_PROBLEM DETAILS_
Whenever a line in the material below contains "blue", copy that line.
______
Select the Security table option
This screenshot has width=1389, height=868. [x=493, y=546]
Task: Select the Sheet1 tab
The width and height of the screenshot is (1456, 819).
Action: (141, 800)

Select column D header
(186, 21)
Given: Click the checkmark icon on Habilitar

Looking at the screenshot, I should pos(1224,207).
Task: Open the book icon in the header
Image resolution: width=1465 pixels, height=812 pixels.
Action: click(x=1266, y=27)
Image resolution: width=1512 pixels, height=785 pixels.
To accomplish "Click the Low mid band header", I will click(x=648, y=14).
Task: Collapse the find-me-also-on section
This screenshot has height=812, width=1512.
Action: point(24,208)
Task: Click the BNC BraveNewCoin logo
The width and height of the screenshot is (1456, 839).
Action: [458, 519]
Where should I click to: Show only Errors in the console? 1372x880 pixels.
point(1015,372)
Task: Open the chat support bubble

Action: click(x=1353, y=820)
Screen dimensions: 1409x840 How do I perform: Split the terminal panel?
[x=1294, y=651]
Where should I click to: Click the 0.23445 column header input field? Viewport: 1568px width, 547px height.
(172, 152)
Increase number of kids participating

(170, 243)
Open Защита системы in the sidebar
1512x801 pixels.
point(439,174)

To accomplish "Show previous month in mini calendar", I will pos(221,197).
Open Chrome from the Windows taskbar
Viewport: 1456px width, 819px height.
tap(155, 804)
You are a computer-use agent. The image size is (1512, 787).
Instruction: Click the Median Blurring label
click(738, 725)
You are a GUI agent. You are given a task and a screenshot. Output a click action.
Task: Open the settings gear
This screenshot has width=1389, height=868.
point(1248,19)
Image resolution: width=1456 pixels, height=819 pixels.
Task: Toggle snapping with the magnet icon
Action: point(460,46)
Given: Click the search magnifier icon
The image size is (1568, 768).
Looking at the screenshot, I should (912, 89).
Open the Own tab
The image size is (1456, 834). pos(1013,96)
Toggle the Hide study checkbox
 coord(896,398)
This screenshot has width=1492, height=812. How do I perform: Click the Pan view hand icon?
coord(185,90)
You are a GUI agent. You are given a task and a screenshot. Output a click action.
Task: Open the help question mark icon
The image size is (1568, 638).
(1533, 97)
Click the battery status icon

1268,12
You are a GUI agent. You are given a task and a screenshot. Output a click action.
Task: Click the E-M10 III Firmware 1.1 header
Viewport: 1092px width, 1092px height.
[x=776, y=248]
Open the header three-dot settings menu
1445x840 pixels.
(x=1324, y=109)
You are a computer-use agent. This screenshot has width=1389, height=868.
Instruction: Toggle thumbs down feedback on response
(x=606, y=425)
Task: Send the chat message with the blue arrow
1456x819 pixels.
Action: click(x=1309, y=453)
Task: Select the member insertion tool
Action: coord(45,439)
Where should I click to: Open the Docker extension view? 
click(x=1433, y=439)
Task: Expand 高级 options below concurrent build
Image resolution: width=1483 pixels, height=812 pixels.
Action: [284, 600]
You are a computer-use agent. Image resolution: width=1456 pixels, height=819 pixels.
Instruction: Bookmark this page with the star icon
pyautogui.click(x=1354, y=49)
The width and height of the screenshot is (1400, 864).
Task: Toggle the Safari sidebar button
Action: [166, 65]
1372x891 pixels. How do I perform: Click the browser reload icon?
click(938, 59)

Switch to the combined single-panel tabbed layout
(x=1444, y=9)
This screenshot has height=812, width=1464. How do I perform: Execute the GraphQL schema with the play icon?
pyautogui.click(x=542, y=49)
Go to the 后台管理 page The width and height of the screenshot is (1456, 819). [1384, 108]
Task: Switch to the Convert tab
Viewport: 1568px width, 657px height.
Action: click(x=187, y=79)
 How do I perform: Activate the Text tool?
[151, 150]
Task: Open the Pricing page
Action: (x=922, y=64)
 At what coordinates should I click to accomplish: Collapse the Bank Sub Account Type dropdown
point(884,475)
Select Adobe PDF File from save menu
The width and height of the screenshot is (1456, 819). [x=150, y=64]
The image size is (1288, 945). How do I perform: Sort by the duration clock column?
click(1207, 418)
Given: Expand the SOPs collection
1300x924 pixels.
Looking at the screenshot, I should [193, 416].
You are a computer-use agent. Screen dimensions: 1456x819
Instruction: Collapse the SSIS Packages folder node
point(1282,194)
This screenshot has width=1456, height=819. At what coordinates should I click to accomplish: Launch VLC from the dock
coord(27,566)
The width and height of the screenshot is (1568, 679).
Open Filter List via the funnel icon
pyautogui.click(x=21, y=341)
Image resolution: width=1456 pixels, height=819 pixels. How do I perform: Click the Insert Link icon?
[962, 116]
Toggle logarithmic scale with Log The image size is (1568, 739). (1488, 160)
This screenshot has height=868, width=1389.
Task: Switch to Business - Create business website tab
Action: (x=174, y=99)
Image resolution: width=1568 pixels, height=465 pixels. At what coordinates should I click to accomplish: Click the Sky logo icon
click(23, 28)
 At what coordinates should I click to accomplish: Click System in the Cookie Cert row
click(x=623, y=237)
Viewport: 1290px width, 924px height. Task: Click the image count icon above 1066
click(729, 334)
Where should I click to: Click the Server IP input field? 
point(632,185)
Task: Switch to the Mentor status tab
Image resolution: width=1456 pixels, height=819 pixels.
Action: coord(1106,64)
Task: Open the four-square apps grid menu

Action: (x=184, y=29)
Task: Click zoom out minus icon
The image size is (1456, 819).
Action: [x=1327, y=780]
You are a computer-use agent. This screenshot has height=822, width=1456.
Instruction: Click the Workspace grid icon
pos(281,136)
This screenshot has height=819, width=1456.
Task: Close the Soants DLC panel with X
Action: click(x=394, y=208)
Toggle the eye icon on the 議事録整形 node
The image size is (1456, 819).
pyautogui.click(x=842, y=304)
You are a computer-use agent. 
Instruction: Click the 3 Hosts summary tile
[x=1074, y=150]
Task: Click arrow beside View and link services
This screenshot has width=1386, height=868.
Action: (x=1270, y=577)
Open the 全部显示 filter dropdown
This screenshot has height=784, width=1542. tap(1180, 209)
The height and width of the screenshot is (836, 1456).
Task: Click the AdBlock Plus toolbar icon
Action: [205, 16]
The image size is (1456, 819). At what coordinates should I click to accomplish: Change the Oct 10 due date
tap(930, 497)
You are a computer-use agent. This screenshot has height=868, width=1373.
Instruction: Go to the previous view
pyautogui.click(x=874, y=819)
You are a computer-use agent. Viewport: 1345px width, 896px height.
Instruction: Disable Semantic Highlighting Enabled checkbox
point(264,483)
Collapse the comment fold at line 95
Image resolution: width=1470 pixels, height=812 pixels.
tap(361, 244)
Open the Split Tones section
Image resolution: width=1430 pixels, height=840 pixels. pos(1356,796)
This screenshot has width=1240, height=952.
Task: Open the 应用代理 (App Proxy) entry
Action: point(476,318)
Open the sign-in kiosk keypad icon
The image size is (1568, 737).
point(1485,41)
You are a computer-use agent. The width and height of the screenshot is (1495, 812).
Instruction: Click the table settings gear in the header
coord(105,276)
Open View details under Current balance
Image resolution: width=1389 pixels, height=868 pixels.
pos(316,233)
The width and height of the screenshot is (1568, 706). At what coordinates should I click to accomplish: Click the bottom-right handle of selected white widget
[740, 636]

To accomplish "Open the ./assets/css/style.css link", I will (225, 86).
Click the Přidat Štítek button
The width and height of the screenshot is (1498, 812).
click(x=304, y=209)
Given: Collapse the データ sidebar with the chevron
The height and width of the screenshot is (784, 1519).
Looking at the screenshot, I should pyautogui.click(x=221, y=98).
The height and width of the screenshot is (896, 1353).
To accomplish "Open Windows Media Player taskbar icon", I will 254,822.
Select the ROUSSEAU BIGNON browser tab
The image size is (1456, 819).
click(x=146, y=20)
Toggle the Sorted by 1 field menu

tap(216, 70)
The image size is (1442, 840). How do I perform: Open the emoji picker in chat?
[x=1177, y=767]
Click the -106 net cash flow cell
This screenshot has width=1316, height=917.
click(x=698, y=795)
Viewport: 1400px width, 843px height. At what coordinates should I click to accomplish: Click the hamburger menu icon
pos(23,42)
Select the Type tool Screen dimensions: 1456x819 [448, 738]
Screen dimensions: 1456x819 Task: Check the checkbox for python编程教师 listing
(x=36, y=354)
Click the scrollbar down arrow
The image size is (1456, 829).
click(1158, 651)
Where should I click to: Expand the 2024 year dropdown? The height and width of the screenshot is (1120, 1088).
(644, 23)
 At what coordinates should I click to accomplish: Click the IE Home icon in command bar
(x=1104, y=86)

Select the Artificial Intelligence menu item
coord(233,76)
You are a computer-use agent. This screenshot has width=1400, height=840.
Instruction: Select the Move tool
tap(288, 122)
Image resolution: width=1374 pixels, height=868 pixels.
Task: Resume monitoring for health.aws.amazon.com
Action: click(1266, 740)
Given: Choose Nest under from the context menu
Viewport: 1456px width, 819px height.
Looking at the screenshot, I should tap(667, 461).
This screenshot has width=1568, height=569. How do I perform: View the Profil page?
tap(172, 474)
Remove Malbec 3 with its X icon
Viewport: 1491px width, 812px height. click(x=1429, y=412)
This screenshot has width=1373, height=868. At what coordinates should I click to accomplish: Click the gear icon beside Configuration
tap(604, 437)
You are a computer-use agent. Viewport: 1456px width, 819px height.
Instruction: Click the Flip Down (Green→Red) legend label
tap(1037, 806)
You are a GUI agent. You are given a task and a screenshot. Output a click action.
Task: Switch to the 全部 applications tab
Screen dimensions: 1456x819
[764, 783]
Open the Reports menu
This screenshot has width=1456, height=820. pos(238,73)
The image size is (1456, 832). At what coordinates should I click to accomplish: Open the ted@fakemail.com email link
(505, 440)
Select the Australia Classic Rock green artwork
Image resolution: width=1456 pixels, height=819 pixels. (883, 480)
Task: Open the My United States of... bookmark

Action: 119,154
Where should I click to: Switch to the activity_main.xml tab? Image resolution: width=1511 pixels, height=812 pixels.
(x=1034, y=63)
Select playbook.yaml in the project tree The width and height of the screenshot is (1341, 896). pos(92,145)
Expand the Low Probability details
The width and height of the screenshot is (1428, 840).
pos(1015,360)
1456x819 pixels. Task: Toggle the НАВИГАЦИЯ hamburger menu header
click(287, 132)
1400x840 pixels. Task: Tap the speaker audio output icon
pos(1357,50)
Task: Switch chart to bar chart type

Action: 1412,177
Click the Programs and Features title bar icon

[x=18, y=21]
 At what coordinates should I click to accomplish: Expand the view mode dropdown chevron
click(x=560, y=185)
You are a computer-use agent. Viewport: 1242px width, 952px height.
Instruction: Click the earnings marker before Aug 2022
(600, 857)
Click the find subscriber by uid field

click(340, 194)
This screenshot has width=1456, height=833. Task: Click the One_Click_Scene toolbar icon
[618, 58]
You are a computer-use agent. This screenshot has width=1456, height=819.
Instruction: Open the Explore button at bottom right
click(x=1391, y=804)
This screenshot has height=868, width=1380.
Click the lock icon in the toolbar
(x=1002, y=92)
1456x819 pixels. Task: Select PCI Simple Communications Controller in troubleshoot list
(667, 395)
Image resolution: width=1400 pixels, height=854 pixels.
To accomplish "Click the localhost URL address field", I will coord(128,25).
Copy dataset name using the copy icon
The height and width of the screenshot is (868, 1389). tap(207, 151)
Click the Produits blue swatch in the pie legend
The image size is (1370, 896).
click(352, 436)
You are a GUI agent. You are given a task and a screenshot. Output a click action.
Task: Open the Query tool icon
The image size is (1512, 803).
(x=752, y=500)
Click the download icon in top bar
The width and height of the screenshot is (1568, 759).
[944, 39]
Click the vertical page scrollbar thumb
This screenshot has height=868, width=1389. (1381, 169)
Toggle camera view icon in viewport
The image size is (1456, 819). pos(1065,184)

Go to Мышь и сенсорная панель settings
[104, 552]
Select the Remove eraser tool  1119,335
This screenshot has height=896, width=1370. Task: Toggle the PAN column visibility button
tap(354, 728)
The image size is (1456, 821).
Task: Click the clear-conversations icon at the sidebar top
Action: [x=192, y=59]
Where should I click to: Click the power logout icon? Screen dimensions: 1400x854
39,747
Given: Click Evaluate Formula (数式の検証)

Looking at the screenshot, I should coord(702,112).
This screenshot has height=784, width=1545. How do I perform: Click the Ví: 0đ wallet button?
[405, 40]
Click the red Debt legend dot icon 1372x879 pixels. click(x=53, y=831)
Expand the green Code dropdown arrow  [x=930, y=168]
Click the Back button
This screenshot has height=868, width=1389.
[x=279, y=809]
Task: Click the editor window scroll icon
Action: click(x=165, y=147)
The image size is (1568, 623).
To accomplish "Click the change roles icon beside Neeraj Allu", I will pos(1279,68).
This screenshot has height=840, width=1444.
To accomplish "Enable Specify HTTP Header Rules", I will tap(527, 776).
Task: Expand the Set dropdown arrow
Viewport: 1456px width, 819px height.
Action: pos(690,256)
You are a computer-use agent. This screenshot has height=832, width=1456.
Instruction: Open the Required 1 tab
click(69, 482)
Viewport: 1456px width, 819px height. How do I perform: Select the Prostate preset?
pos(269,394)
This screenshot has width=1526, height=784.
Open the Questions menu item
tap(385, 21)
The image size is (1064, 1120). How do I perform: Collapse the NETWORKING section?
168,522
______
_OUTPUT OF THE TASK_
Task: Send the chat message with the blue arrow
Click the Produits blue swatch in the pie legend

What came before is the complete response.